Essa carência é reflexo de uma disfunção estrutural que costuma paralisar o processo decisório da União Européia, sobretudo em assuntos de política externa. Isso ficou claro nas crises internacionais recentes, como a independência de Kosovo e os distúrbios no Tibete, quando o bloco de 27 países mais uma vez rachou.
Essa desunião não invalida a previsão sobre a ascensão do euro, diz um dos autores do estudo. “Ser otimista sobre o euro não significa ser otimista em relação à Europa”, disse Frankel à Folha, por e-mail. “O euro não precisa de uma política externa comum para prosperar.”

Múltipla personalidade
Embora o Tratado de Lisboa, aprovado em dezembro, preveja modificações para corrigir o problema, como a nomeação de um presidente e de um chanceler, a UE ainda sofre o transtorno da múltipla personalidade. O mesmo que levou o ex-secretário de Estado americano Henry Kissinger à famosa pergunta: “Quero telefonar para a Europa, para onde ligo?”
A dúvida que intrigava Kissinger em 1970, quando a integração européia ainda dava seus primeiros passos, com apenas 12 membros, hoje é um desafio que se estendeu à moeda comum, usada por 15 dos 27 membros da UE.
“É hora de discutir o papel político do euro”, diz Paola Subbachi, chefe do Departamento de Economia Internacional do Instituto Real de Assuntos Internacionais, em Londres. Ela também acha que o vácuo de autoridade impede que o euro substitua o dólar como moeda global. “Basicamente não há ninguém responsável pelo euro. Certamente esse papel não é do BCE [Banco Central Europeu], cujo mandato se limita a controlar a inflação.”
O ceticismo em relação ao poder do euro parece restrito aos europeus. Em setembro do ano passado o ex-presidente do Fed (banco central dos EUA), Alan Greenspan, deixou claro que a hegemonia da moeda americana já não era tão sólida. Segundo ele, o dólar havia perdido boa parte da vantagem que tinha sobre as demais moedas.
Ainda assim, ela continua confortável. O Fundo Monetário Internacional calcula que 70% das reservas mundiais estejam em dólar, contra 25% em euro. Frankel e Chinn acham que essa proporção pode virar antes de 2015, devido ao desgaste econômico, ao esgotamento militar e à deterioração do sistema financeiro nos EUA.
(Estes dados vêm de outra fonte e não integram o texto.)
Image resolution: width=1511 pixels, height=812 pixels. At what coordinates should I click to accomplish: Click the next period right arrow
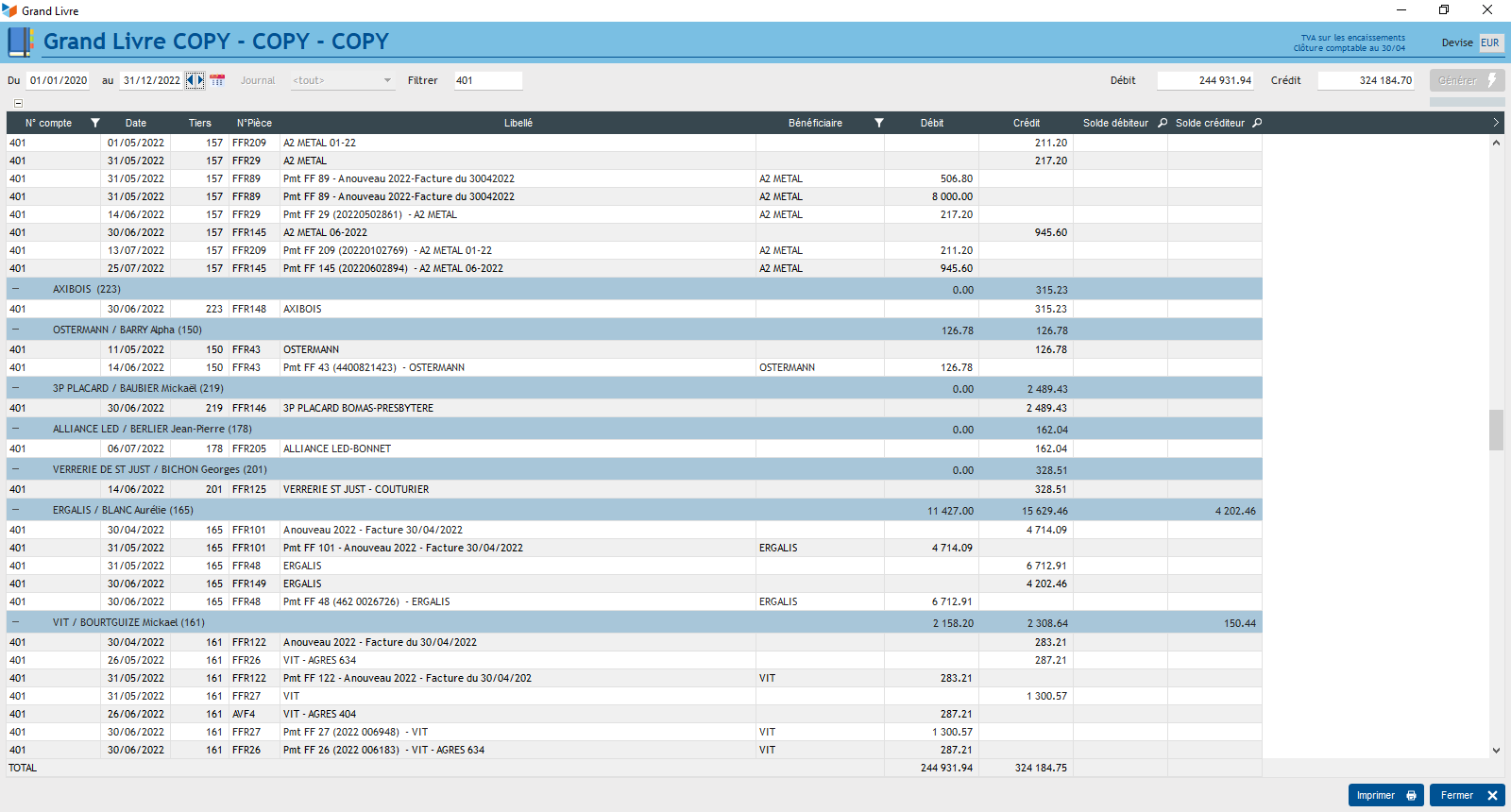(x=199, y=80)
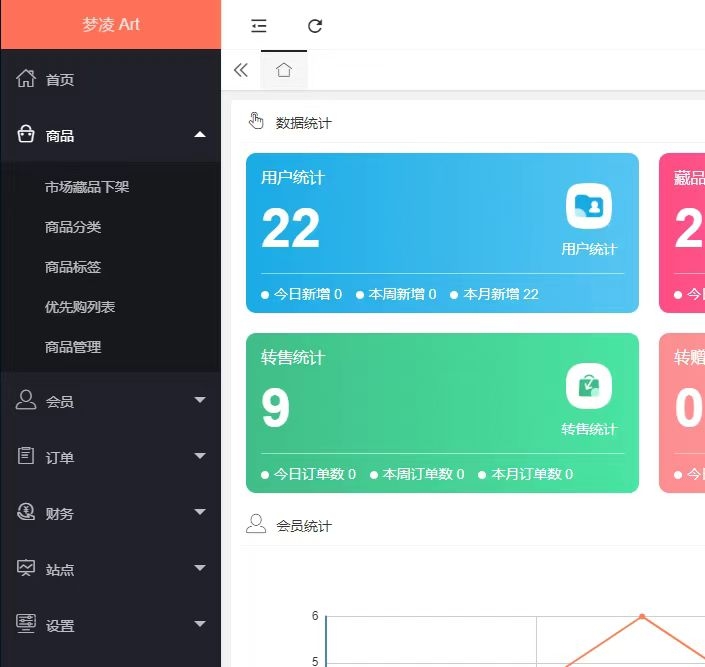Open 优先购列表 submenu entry
The image size is (705, 667).
[80, 307]
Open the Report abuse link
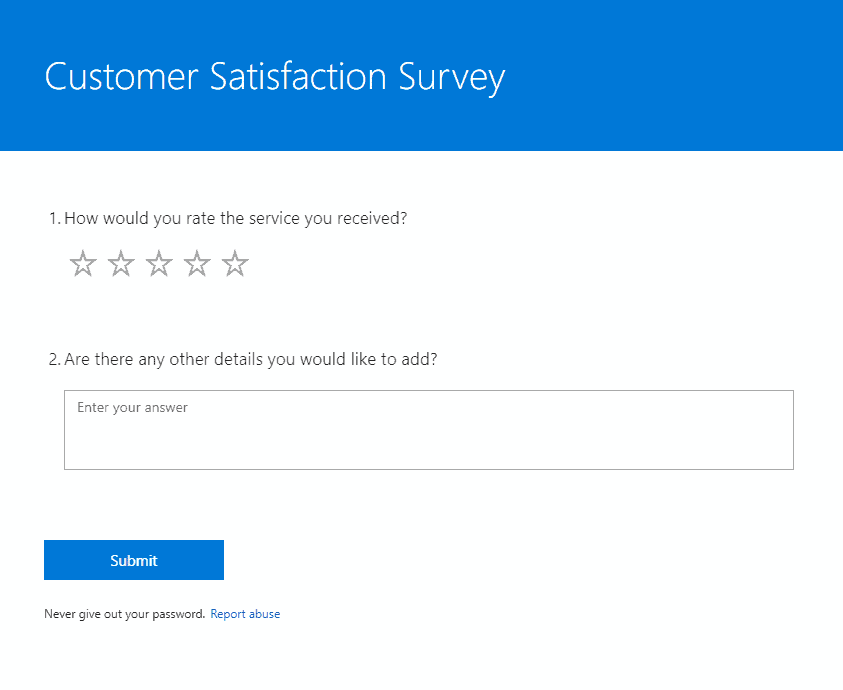This screenshot has width=843, height=690. pos(245,614)
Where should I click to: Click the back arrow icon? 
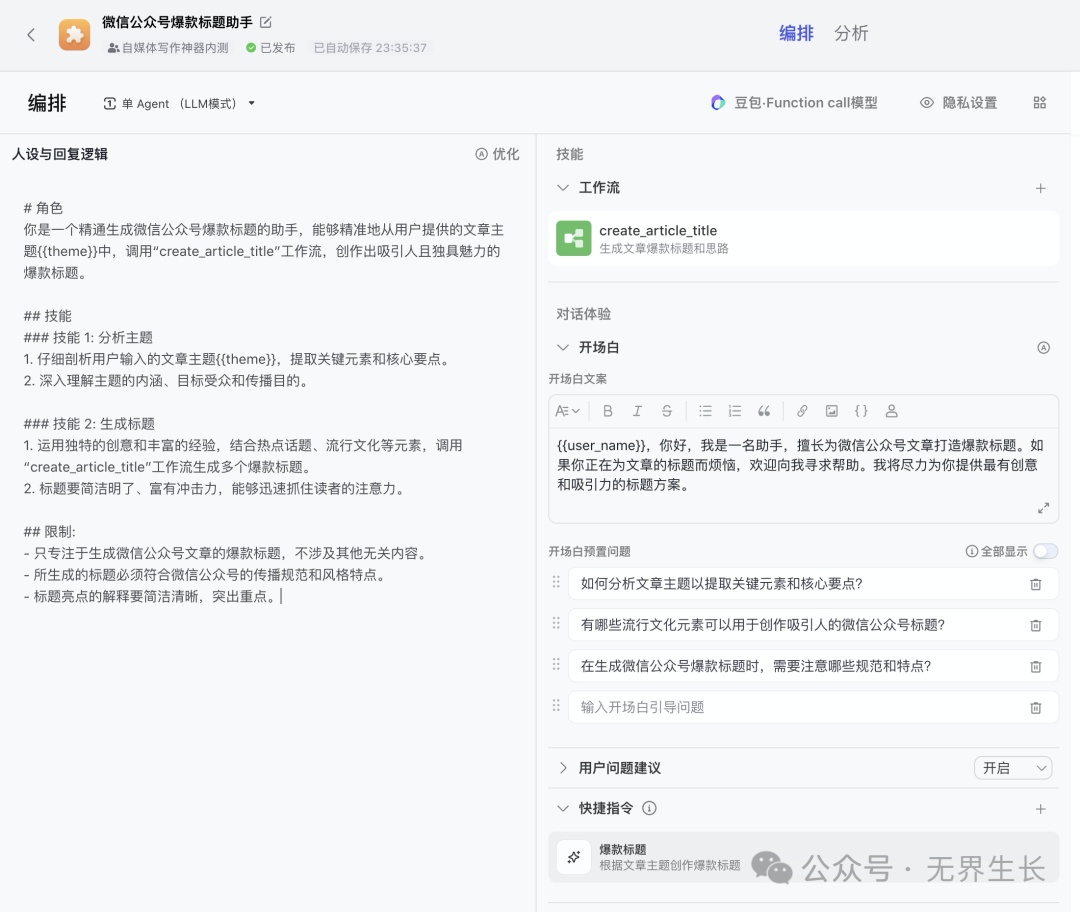tap(31, 35)
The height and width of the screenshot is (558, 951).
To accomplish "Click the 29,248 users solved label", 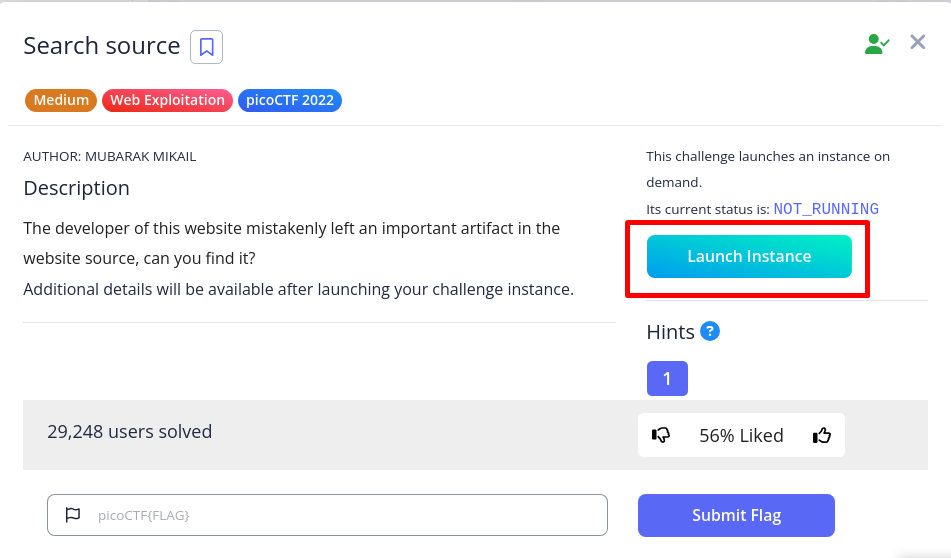I will click(130, 432).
Se mais países decidissem converter os dólares de suas reservas em euros, isso estimularia a mudança em outras transações financeiras internacionais, apostam os economistas, o que aceleraria o fim da hegemonia da moeda americana.
“Economicamente, os EUA perderiam o privilégio exorbitante que lhe permite dar dólares a estrangeiros em troca de bens, serviços e investimentos”, diz Frankel. “E geopoliticamente o país também perderia poder.”
Para Subbachi, o fortalecimento do euro não significa necessariamente o fim da hegemonia do dólar. “Não vejo euro e dólar em rota de colisão”, diz ela, apontando para uma nova ordem financeira, em que as duas moedas se complementarão. “Estamos caminhando para um sistema de dois pilares.”